YifeiZhou02/ArCHer

Issues with loading in `lm_optimizer_state_dict`

starship006 opened this issue · 2 comments

I am working on a modified version of this repository with slight changes, so I am trying to see if this is an error on my side or not. My setup uses a distributed GPU setup using Accelerate. I am having some issues loading in the lm_optimizer. Here is my current saving and loading code inside of trainer.py:

 def save(self, path):
        torch.save({'model_state_dict': self.accelerator.unwrap_model(self.agent.model).state_dict(),
                    'critic_state_dict': self.accelerator.unwrap_model(self.agent.critic).state_dict(),
                    'target_critic_state_dict': self.accelerator.unwrap_model(self.agent.target_critic).state_dict(),
                    
                    }, path)
        # do it at the same path, but with a different name
        torch.save({'critic_optimizer_state_dict': self.critic_optimizer.state_dict()}, path.replace('.pt', '_critic_optim.pt'))
        torch.save({'lm_optimizer_state_dict': self.lm_optimizer.state_dict()}, path.replace('.pt', '_lm_optim.pt'))

def load(self, path):
        # We've modified the below to load in via the CPU. This fixes a memory issue. The agent will/should be prepared down the line, and the critic/lm optimizer is re-prepared here.
        checkpoint = torch.load(path, map_location=torch.device('cpu'))
        self.agent.model.load_state_dict(checkpoint['model_state_dict'])
        self.agent.critic.load_state_dict(checkpoint['critic_state_dict'])
        self.agent.target_critic.load_state_dict(checkpoint['target_critic_state_dict'])
        
        
        critic_optim_checkpoint = torch.load(path.replace('.pt', '_critic_optim.pt'))
        self.critic_optimizer.load_state_dict(critic_optim_checkpoint['critic_optimizer_state_dict'])    
        
        # The following crashes
        #trainer_checkpoint = torch.load(path.replace('.pt', '_lm_optim.pt'))
        #self.lm_optimizer.load_state_dict(trainer_checkpoint['lm_optimizer_state_dict'])

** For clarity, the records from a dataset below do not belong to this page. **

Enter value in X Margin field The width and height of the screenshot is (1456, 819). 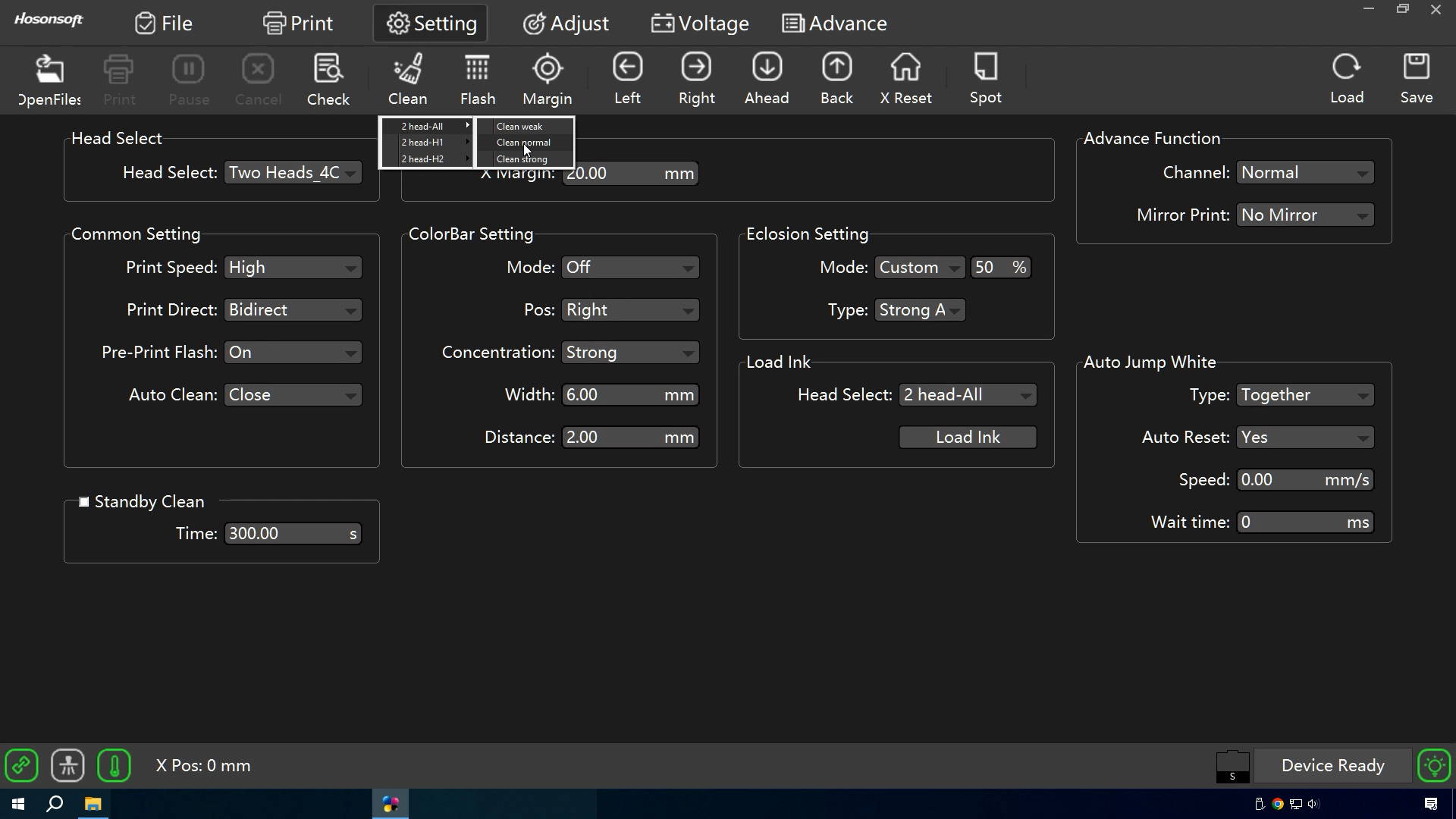pos(614,173)
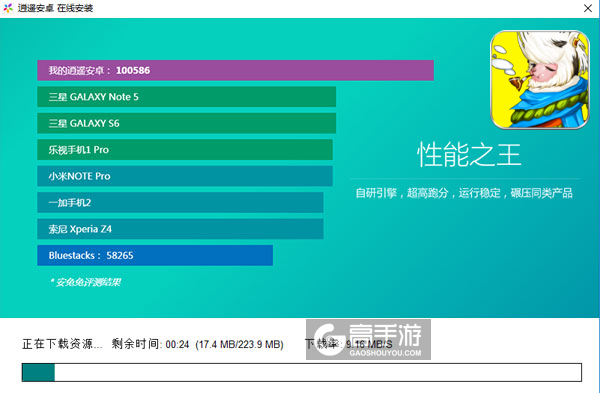Click the slogan text under 性能之王
Screen dimensions: 600x393
pos(464,193)
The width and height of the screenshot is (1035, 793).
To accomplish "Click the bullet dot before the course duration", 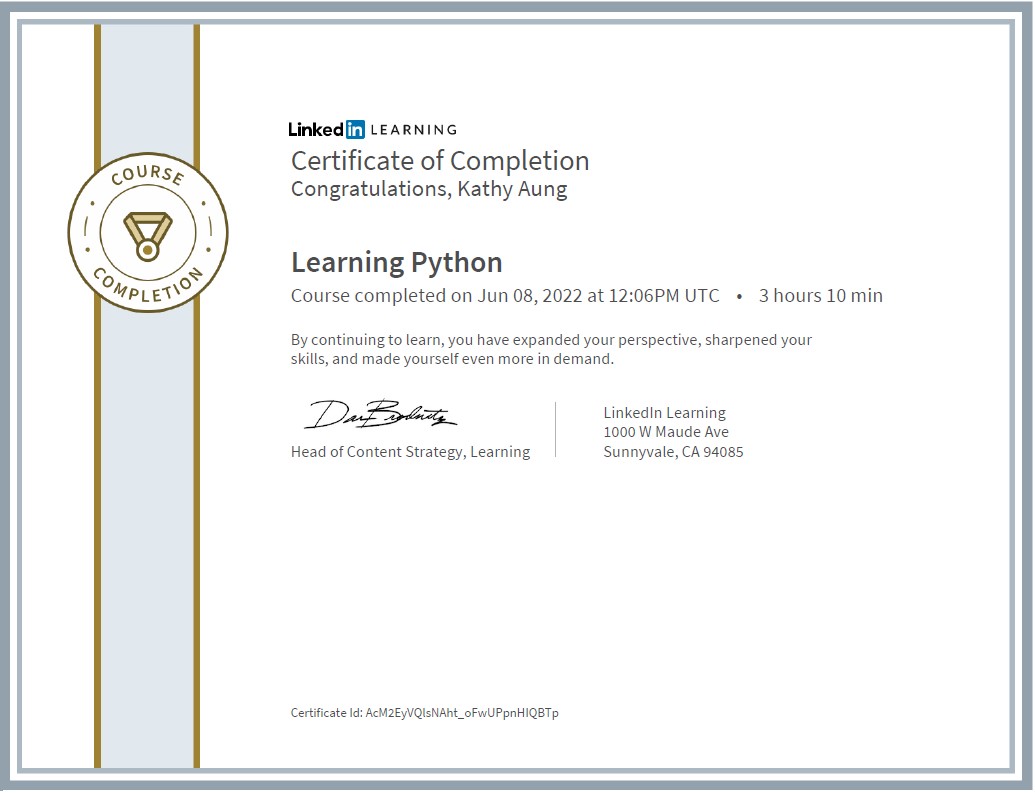I will coord(739,297).
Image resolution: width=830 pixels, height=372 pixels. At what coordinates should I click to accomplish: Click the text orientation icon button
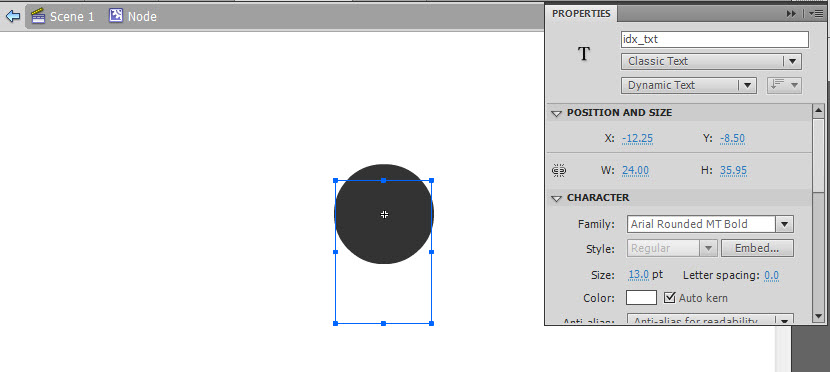[x=784, y=85]
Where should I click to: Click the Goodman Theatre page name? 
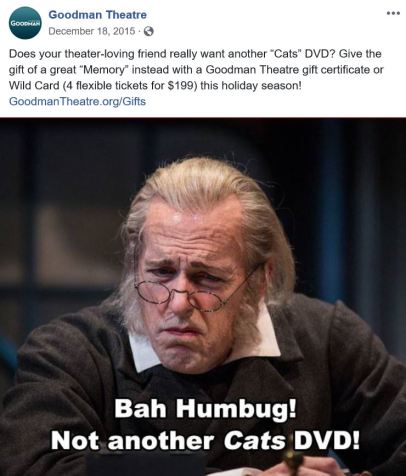click(97, 15)
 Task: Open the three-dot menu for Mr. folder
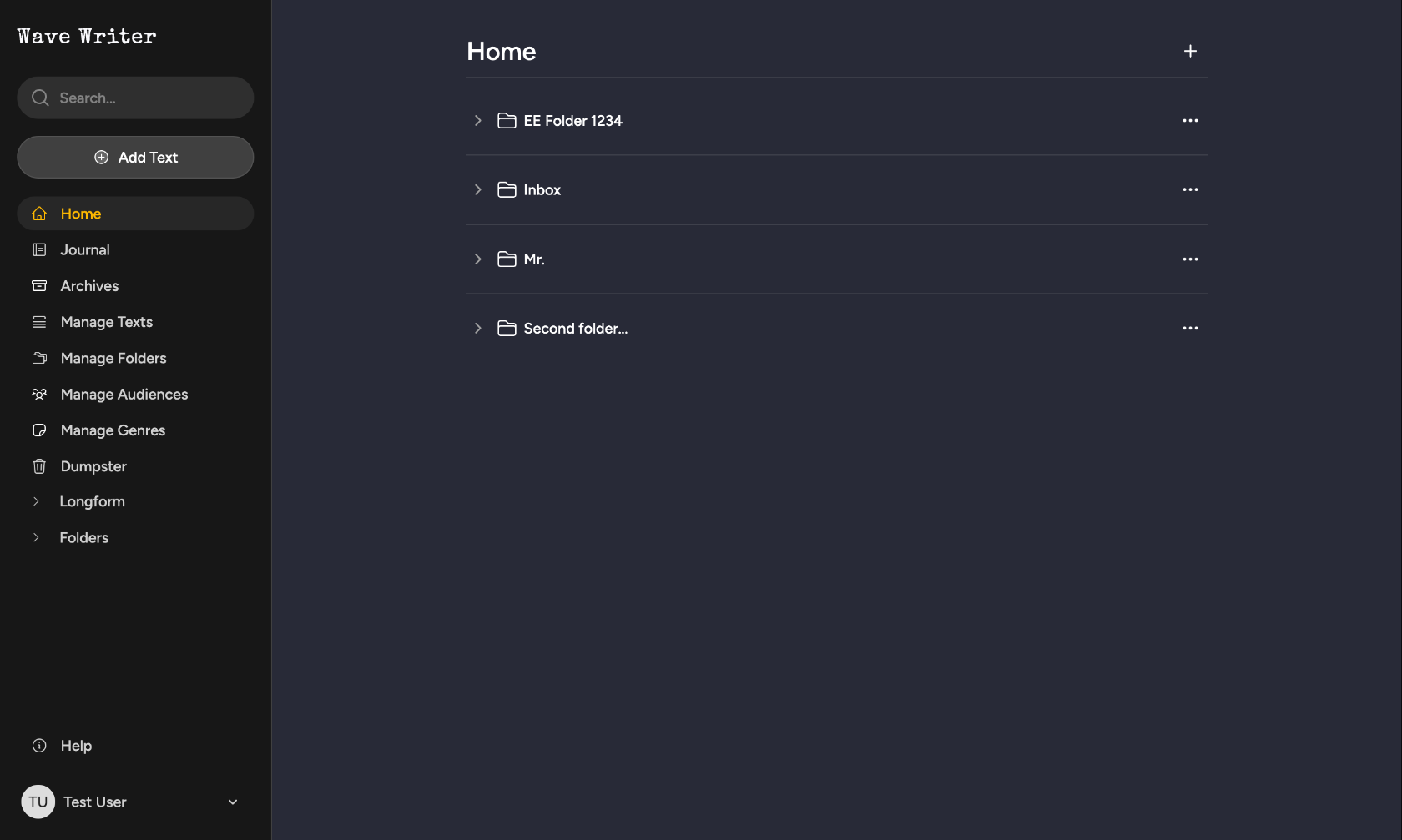pyautogui.click(x=1190, y=259)
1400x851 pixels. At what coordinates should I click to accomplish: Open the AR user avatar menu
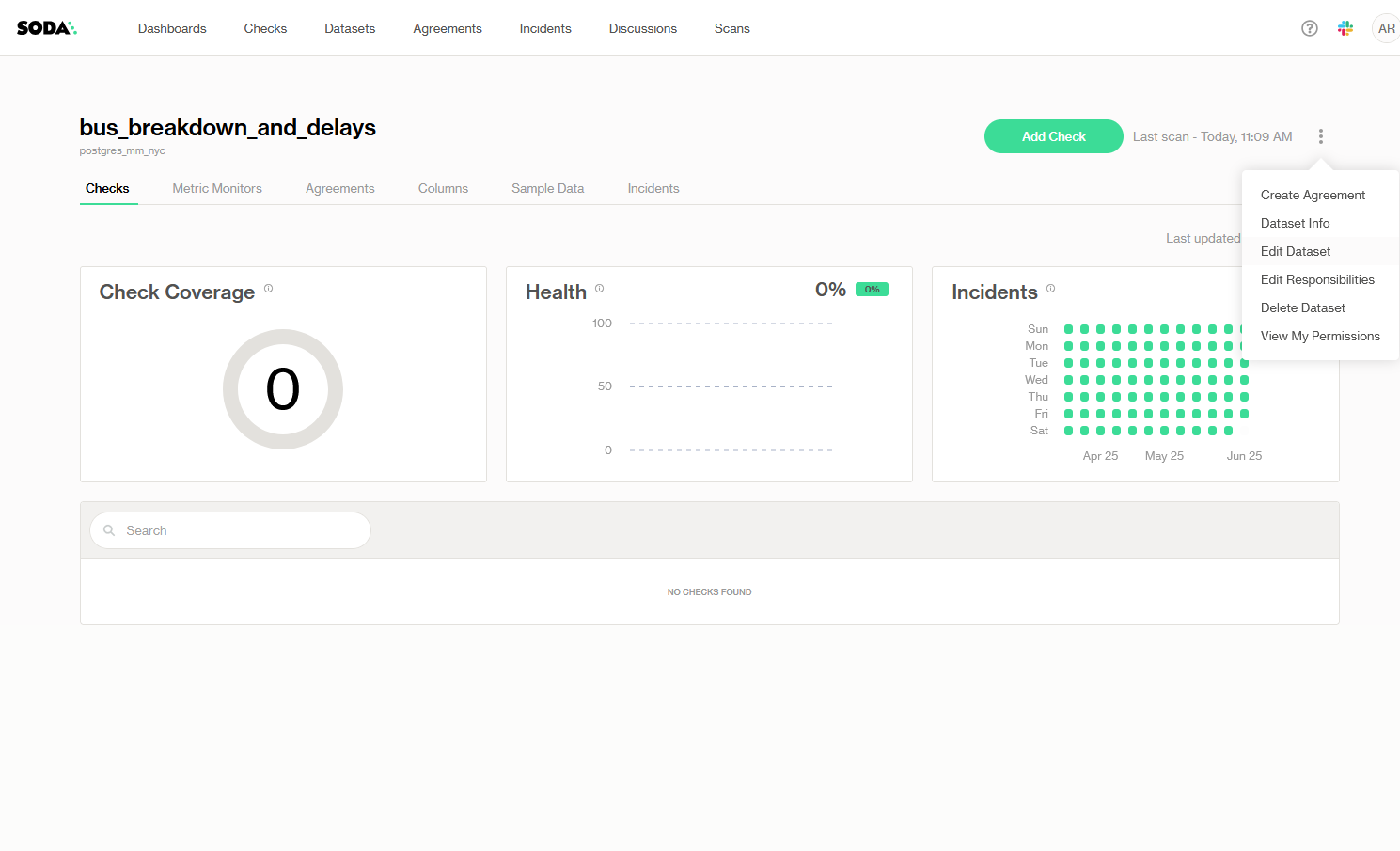pyautogui.click(x=1386, y=28)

        self.critic_optimizer, self.lm_optimizer = self.accelerator.prepare(self.critic_optimizer, self.lm_optimizer)        
        return self.agent

The code above works fine, but isn't loading in lm_optimizer. However, when uncommenting those lines of code, everything works until self.lm_optimizer tries to perform lm_optimizer.step(). The code errors with:

RuntimeError: Tensors of the same index must be on the same device and the same dtype except `step` tensors that can be CPU and float32/64 notwithstanding

I'm currently pretty lost as to what the bug might be. I don't think I've changed any code which would be relevant to lm_optimizer. If this is something that you recognize/notice, I would very much appreciate it!

I'm sorry I don't think I have run into any issue like this before. Do you think it might be because somewhere during loading and checkpointing the device is messed up? Is it that only the lm_optimizer is crashing but critic_optimizer works fine? It sounds weird to me too.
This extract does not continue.